There has been a string of assaults on Indian students in Melbourne and Sydney over the past three months. The attacks caused an outrage in India and the Australian government assured that the students would be protected.

Nearly 100,000 students from India are enrolled in various courses in Australia. The country’s education sector has been rocked due to the attacks with many fearing a downturn in the number of international students enrolling in Australian colleges.

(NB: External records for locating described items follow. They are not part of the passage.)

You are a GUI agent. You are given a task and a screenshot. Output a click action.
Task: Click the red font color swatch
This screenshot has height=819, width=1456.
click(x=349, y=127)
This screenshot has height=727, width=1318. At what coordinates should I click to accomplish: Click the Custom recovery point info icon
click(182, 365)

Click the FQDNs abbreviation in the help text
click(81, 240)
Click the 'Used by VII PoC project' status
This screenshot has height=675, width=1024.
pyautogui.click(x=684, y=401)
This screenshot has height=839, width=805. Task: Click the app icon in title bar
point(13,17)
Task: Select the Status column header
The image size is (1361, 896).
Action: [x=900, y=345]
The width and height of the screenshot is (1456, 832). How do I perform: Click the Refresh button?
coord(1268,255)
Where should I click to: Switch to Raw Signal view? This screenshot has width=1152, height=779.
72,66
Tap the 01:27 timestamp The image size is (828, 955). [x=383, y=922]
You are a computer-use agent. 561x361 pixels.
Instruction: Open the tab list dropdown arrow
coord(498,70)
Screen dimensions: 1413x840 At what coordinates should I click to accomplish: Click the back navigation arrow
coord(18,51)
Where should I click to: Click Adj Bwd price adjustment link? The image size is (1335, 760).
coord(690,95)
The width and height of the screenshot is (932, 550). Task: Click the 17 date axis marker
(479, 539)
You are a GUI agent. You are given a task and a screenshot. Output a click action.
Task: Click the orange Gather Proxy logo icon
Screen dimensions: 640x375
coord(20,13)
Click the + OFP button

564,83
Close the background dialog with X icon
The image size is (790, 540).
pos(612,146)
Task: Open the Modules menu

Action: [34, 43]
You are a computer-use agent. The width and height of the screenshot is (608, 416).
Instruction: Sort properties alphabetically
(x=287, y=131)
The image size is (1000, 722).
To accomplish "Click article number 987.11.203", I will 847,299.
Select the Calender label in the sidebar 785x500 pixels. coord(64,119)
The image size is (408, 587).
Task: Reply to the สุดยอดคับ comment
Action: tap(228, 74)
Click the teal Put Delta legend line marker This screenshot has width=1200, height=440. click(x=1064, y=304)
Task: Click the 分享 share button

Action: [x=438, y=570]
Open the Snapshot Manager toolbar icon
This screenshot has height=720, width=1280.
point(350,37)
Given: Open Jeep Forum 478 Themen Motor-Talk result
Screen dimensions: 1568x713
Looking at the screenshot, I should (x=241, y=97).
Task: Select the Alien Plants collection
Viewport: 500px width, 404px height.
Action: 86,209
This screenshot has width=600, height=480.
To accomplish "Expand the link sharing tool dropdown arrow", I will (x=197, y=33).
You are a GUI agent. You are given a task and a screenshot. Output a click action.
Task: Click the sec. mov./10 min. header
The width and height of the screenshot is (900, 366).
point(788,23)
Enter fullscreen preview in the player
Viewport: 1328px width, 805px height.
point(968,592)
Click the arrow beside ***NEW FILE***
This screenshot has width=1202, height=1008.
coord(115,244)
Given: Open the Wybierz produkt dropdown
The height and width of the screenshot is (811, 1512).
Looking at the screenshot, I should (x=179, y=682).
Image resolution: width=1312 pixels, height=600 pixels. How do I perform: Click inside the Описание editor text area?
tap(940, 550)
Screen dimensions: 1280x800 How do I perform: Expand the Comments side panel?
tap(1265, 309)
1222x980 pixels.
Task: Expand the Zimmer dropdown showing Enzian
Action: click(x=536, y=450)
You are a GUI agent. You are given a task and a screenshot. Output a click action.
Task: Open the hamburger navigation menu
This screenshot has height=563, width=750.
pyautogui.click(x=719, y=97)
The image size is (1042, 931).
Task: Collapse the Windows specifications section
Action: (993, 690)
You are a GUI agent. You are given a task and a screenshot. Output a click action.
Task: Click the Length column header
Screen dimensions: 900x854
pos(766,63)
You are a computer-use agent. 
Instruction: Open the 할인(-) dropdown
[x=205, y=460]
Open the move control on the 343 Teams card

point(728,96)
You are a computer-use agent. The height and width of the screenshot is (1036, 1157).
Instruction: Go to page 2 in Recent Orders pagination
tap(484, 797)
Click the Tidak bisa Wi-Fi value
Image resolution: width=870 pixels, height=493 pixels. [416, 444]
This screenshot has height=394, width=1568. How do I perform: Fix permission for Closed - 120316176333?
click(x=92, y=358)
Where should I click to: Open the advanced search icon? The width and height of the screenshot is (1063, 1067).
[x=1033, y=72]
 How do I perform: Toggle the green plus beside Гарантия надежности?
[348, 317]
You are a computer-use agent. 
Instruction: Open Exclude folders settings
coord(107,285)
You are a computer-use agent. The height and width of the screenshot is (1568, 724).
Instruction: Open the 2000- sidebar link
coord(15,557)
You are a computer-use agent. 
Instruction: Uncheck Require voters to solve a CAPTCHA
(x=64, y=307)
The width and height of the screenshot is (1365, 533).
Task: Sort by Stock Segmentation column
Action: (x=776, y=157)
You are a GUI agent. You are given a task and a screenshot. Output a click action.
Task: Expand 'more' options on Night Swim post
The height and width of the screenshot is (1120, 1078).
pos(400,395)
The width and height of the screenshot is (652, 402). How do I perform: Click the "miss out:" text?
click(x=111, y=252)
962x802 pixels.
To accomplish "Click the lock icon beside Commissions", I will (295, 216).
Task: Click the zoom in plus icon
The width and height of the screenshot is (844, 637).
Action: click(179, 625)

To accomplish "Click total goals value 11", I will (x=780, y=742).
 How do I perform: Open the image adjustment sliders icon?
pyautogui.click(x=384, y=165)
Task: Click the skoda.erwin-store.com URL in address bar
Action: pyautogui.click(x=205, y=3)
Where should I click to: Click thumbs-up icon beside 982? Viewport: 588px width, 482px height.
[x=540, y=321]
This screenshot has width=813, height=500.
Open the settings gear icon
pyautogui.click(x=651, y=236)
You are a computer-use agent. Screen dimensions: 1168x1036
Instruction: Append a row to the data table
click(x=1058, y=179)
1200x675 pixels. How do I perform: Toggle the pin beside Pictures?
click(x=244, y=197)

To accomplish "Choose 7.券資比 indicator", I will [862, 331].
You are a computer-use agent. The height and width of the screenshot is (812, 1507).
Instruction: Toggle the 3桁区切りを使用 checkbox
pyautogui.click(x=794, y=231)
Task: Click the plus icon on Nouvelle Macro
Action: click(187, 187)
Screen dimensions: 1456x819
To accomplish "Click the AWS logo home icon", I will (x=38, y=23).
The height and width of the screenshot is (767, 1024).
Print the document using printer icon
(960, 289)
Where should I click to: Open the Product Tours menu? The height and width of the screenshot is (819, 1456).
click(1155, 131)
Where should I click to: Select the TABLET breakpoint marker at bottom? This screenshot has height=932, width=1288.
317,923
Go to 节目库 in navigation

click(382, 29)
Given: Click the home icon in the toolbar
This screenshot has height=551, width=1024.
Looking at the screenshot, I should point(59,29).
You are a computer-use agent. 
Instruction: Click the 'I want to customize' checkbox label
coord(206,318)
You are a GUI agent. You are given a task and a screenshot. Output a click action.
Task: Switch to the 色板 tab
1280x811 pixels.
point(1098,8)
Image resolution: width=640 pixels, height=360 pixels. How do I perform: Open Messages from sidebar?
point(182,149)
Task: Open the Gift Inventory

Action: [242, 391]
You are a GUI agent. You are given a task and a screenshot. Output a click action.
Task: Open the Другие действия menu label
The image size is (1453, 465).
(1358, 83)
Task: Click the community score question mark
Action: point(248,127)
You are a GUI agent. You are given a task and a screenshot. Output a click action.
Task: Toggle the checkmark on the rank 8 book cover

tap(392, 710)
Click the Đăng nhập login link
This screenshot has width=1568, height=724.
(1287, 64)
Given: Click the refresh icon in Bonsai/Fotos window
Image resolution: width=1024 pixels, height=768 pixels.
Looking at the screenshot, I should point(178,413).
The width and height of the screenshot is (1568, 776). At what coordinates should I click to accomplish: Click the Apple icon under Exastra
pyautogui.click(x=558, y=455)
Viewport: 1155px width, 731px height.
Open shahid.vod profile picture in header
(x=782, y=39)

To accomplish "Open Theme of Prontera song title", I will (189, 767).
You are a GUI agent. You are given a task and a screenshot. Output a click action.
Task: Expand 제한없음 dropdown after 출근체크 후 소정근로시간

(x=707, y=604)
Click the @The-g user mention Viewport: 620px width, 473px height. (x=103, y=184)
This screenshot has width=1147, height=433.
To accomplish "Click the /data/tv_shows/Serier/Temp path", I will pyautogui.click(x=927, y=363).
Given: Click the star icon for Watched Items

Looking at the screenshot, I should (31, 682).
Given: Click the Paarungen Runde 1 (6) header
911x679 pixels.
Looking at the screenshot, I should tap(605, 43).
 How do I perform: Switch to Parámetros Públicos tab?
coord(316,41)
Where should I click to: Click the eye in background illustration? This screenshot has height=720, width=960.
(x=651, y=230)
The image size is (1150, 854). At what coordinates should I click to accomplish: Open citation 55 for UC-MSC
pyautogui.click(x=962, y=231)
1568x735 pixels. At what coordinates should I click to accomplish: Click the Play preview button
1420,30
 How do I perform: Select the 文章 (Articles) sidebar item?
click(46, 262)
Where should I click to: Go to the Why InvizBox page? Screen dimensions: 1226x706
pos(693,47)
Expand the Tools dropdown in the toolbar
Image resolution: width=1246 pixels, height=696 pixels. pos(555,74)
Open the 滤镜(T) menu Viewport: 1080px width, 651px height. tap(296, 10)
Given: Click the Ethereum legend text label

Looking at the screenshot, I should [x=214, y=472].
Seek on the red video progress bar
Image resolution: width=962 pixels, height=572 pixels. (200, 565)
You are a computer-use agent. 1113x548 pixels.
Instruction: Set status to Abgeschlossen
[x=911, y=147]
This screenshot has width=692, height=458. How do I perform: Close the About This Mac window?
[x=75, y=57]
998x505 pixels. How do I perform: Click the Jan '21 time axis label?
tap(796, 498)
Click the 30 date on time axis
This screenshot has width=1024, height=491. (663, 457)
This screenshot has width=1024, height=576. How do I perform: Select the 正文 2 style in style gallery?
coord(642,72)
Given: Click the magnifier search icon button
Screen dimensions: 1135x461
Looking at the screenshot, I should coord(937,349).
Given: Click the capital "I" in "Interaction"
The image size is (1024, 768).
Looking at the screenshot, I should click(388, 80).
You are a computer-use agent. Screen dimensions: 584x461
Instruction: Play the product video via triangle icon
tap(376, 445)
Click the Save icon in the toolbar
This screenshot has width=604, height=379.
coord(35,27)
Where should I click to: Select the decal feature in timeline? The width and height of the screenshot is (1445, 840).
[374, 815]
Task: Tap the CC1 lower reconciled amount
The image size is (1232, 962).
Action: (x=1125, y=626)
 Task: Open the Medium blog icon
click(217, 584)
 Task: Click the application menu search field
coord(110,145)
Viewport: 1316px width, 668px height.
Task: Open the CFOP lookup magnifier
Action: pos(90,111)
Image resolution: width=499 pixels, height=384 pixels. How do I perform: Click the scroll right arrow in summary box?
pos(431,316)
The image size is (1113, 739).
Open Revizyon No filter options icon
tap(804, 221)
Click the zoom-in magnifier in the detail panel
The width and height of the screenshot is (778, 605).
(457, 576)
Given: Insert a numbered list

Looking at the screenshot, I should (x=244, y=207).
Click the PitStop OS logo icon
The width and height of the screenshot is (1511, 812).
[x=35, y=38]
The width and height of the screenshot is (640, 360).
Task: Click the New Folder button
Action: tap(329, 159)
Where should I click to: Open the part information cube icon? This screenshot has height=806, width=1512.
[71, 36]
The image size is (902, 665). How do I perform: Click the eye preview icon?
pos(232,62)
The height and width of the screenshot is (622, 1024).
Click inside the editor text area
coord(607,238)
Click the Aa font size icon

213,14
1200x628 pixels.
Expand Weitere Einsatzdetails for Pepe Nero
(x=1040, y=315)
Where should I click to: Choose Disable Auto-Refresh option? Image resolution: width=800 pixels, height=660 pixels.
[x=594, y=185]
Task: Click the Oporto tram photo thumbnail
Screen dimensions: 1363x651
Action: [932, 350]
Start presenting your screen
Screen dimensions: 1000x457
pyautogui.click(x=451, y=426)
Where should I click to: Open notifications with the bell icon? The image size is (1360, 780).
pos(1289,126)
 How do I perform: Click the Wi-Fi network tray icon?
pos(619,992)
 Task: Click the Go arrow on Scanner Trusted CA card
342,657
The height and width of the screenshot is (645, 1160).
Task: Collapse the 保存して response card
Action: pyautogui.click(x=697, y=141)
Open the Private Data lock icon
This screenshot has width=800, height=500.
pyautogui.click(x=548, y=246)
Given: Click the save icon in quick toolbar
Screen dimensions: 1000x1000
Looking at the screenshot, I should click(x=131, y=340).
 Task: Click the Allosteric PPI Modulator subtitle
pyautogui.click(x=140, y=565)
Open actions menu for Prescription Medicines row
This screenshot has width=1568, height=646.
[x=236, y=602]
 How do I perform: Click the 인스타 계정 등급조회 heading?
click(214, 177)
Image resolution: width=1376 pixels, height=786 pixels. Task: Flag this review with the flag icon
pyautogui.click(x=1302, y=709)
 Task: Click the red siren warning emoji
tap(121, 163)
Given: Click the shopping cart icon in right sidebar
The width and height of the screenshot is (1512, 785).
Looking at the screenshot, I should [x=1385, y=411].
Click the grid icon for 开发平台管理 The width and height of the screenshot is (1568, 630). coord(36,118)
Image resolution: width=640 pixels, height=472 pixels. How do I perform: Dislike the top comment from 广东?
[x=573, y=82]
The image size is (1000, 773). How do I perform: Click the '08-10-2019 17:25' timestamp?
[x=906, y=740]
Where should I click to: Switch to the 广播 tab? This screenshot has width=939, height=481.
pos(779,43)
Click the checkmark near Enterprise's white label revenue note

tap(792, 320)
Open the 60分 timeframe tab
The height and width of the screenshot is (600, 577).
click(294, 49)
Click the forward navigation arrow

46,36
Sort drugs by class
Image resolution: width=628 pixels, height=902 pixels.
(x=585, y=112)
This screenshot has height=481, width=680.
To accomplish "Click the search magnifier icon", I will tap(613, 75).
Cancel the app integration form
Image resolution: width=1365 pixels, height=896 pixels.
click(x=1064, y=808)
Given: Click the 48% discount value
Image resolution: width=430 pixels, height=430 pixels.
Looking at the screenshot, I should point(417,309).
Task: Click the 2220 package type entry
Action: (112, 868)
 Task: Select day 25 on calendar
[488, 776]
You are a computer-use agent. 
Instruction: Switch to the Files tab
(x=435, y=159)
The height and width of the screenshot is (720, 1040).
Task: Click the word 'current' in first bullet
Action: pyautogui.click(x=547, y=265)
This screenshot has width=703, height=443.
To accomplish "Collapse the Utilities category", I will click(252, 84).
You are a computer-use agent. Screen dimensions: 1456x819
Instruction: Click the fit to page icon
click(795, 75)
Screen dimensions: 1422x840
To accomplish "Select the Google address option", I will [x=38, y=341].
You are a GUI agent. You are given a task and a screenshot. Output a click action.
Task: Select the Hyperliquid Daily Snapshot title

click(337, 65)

Singh ended up on friends’ couches and on the street after “failing subjects, unable to work and viewed as a failure by his family”.

He has been recently diagnosed with post-traumatic stress disorder, severe depression and suicidal thoughts.

“This is a tragic story,” Sandy McFarlane, a post-traumatic stress disorder expert, told ABC1’s Lateline.

“This man was extremely vulnerable and had no idea of his entitlements.

“I think it’s an indictment of the workers’ compensation system that a foreign student like Mr Singh is left in such a state of impoverishment that he ends up on the street and unable to continue his studies.

“Basically it was devastating for this poor man.”

Singh has also been financially exploited by a third party who had pretended to help.

Now his right to stay in Australia has almost expired.

Singh has sought an extension to his student visa but has been rejected by the migration tribunal and last week by Immigration Minister Chris Evans.

His lawyer Abbi Hamden said she told the minister that the student genuinely wanted his Master’s degree and did not not want to stay in Australia long term.

“He would like to go back home with a bride and with his degree, however the minister did not take that into account and rejected his visa,” she said.

Singh says he does not want to go home as a failure.

“I will be socially outcast. That is the answer, I will be socially outcast.”